Du son aux notes

Le découpage de l'octave

Quand on s'initie à la musique, on nous présente en général l'existence des notes comme un absolu tombé du ciel. Il y a sept notes disposées de telle façon parce que « c'est comme ça et c'est tout ! ».

Or, ces fameuses sept notes ne doivent pas leur existence à un commandement provenant de je-ne-sais quelle divinité musicale : il s'agit d'une construction culturelle, et relativement récente d'un point de vue historique.

Nous utilisons sept notes et cinq altérations qui divisent l'octave en douze, mais nous aurions pû utiliser plus de notes, ou moins, et les répartir différemment. En fait, l'Histoire a vu naître, évoluer, mourir de nombreux systèmes de sélections de notes.

Pour comprendre notre système actuel, il faut donc revenir sur son historique et s'interroger sur les contraintes qui lui ont donné naissance.

Contraintes et prérequis

D'une infinité de fréquences, je veux établir une pré-sélection afin de créer des « notes », qui me permettront de fabriquer des intruments et d'avoir un vocabulaire commun avec d'autres musiciens.

Comment faire ? Quels sont mes besoins et mes contraintes ?

D'abord, il faut un nombre de notes raisonnable. Si je sélectionne trop de fréquences pour en faire des notes, je me complexifie la tâche : jouer d'un instrument va être plus difficile, il y aura plus de notes à mémoriser, composer de la musique va devenir plus compliqué, etc. D'un autre côté, si je sélectionne trop peu de fréquences, je ne pourrai pas écrire de mélodies suffisamment subtiles. En raisonnant par l'absurde, on peut dire que 2 notes ce n'est pas assez, mais 10000 notes c'est trop. Il faut donc un juste milieu.

Par ailleurs, je ne peux pas sélectionner les fréquences au hasard, il faudrait qu'elles soient séparées d'intervalles consonants et que je puisse couvrir plusieurs intervalles différents (quinte, quarte, tierces, secondes, etc.) en passant de notes en notes. Ce n'est qu'à ce prix que je pourrai exprimer quelque chose à travers la musique.

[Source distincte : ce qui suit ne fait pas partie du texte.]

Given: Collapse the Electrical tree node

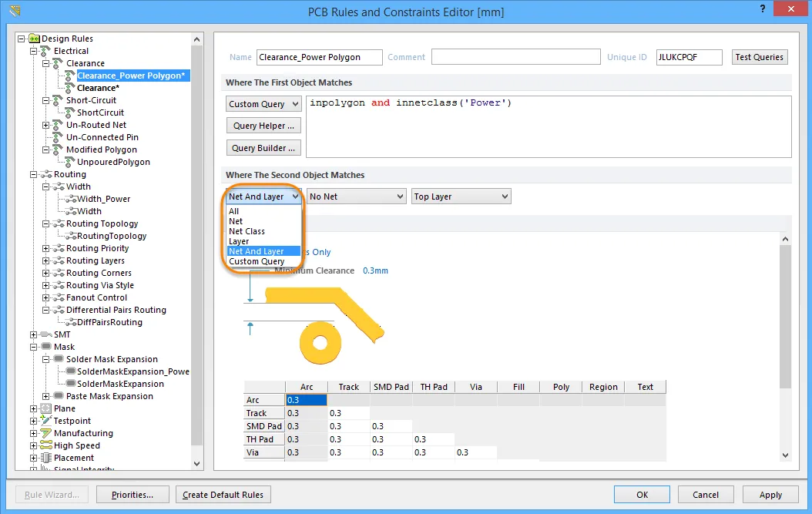Looking at the screenshot, I should click(x=33, y=51).
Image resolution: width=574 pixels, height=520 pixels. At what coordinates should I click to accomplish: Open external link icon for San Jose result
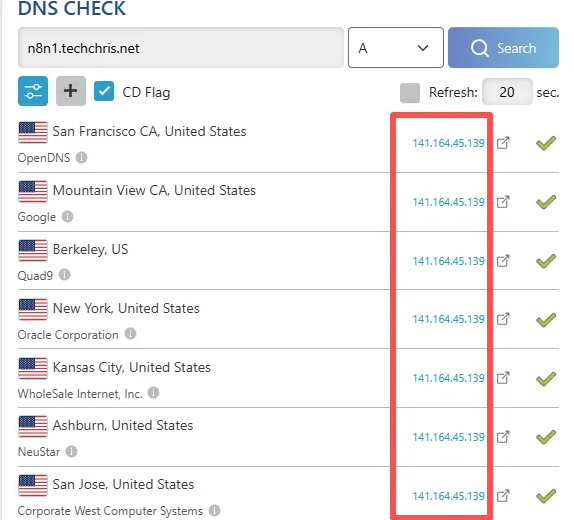pos(503,496)
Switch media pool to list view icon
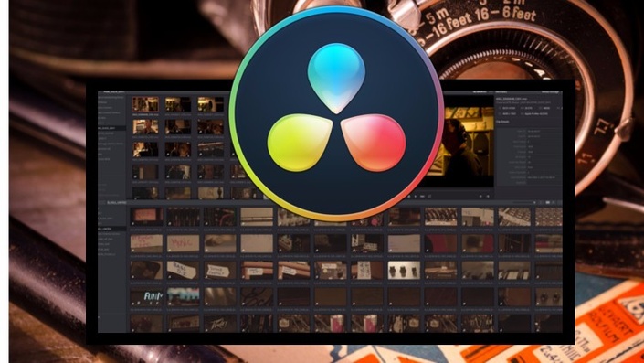Viewport: 644px width, 363px height. pos(554,202)
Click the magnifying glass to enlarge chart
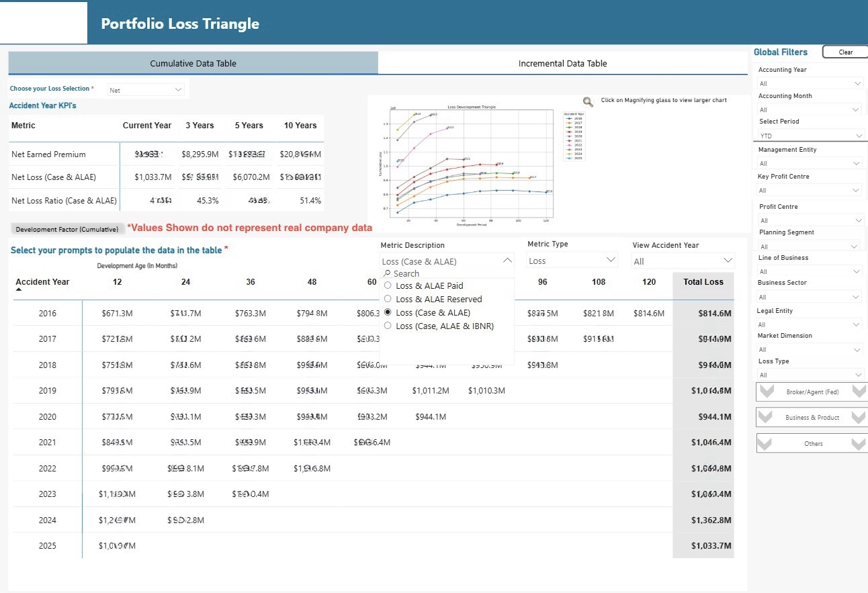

Et puis, faut-il entre chaque paire de notes successives un écart constant ? Ça peut paraître idiot, comme question, parce que nous n'avons pas l'habitude de procéder autrement. En effet, sur un piano, il y a toujours le même écart entre deux touches consécutives. Néanmoins, c'est un système qui n'est pas sans contrepartie (nous le verrons plus loin) et il n'en a pas toujours été ainsi.

Notre système de sélection de notes doit donc prendre en compte les besoins suivants :

  • proposer un nombre de notes adéquat, assez pour permettre de créer de la musique expressive, mais pas au point de complexifier les choses inutilement ;
  • permettre de jouer des intervalles plus ou moins consonants ;
  • simplifier au maximum la fabrication et l'apprentissage des instruments.

Comment choisir des notes ? Cahier des charges

Nous allons le voir, il existe de nombreuses façons de procéder pour établir une sélection de notes. Mais il est une chose qui n'a pratiquement pas varié à travers les âges, c'est le découpage de l'octave.

On sait que deux sons séparés d'une octave peuvent pratiquement être considérés comme « les mêmes ». Par conséquent, absolument tous les systèmes de sélection de notes à travers l'histoire ont postulé la chose suivante : si deux sons sont séparés d'une octave, il s'agit de la même note.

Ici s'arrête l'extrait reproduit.